- 1Durham University, Earth Sciences, Durham, United Kingdom of Great Britain – England, Scotland, Wales (jeroen.van-hunen@durham.ac.uk)
- 2Durham University, Physics, Durham, United Kingdom of Great Britain – England, Scotland, Wales (jeroen.van-hunen@durham.ac.uk)
Abandoned, flooded mine workings present a promising opportunity for seasonal underground thermal energy storage (UTES), offering large subsurface water volumes that can hold waste heat from high-performance computing (HPC) systems or other low-grade heat sources and release it during periods of high heat demand. The Immersion Cooling and Heat Storage (ICHS) project at Durham University combines prototype immersion cooling for HPC infrastructure with a feasibility study of using disused mine networks for inter-seasonal heat storage and reuse. ICHS aims to position itself as a living lab that integrates practical technology testing with fundamental research into subsurface thermal storage processes, with the aim of advancing low-carbon heat solutions and facilitating heat reuse within campus systems and beyond.
The potential of flooded mine networks to function as effective thermal stores depends critically on mine water circulation and its interaction with ambient groundwater flow. Advective movement of water between mine workings and surrounding aquifers can lead to significant heat loss or redistribution, thereby influencing storage efficiency, recovery rates, and long-term sustainability of a mine-based UTES system.

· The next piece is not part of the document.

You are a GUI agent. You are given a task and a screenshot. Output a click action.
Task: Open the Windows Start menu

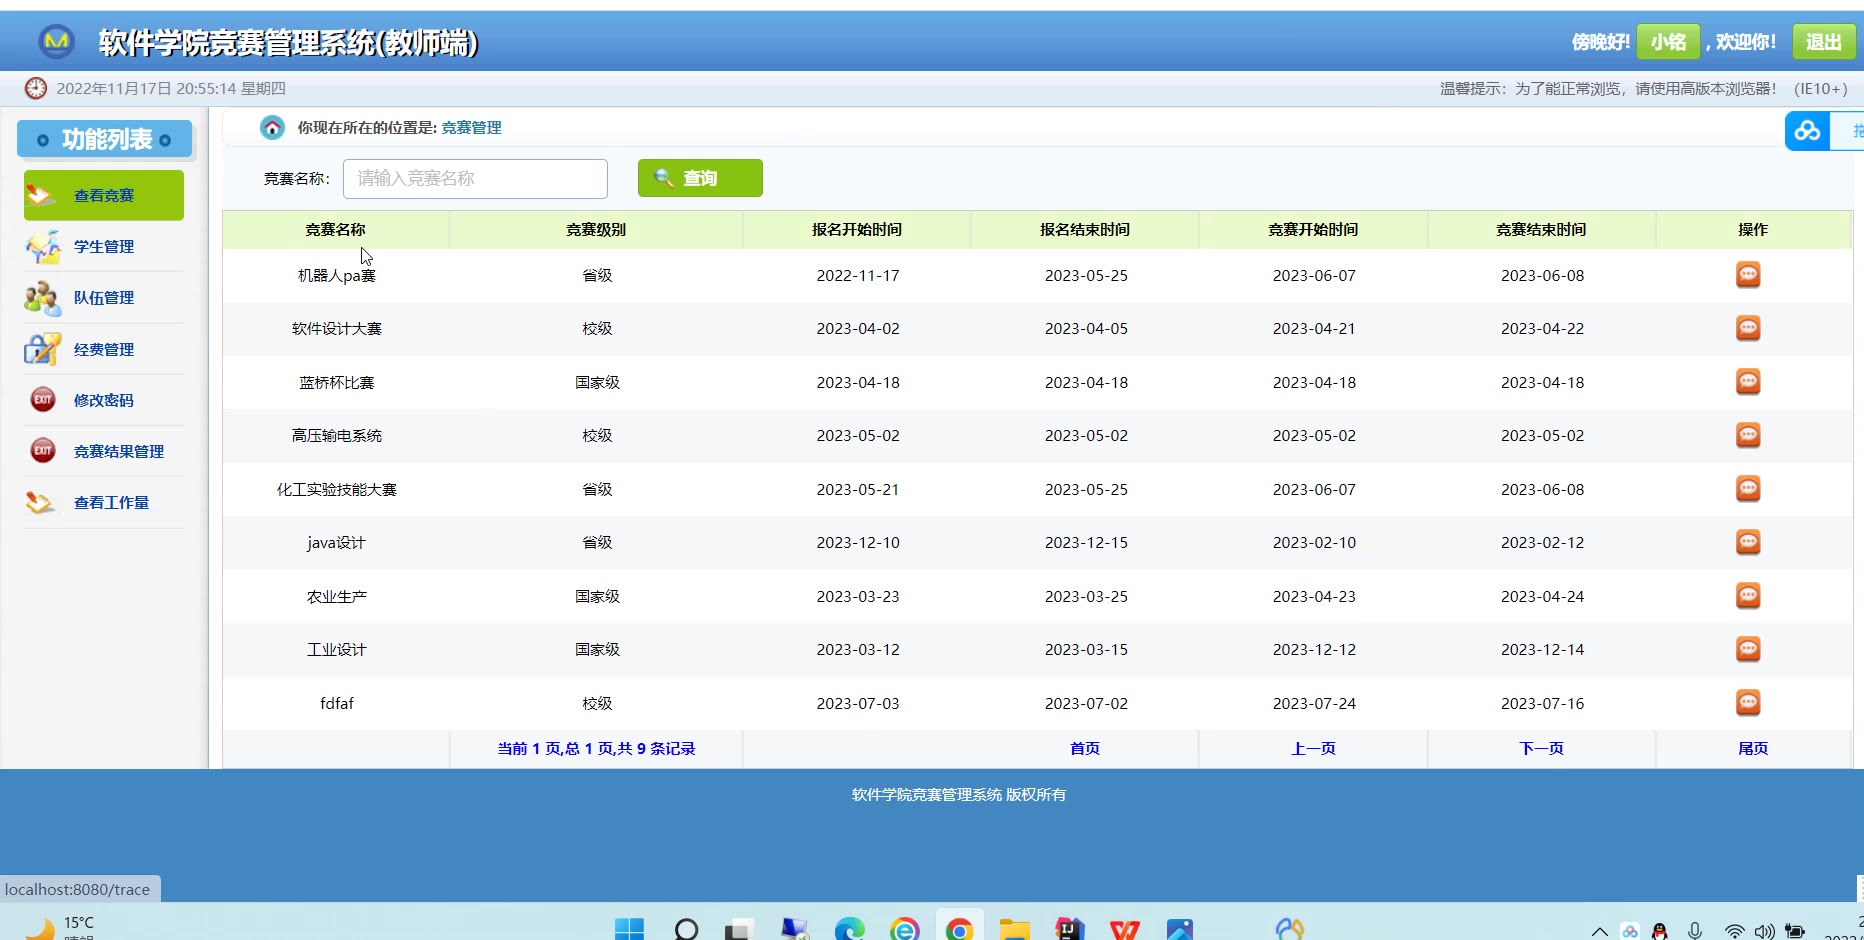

Accurately quantifying and modelling these coupled flow processes is therefore vital to assess the practical capacity of mine water thermal storage and to develop predictive tools for design and optimisation of real systems.
In seasonal storage schemes, heat is typically introduced into the subsurface during summer months when excess thermal energy is available, and withdrawn in winter to supply space heating via heat pump systems. Such systems can also replenish heat over the summer that was depleted in winter. To model this transient behaviour, we have extended the GEMSToolbox framework (Mouli-Castillo et al., 2024) to support time-dependent injection temperatures and flow rates, enabling simulation of seasonal injection–withdrawal cycles under varying operational conditions.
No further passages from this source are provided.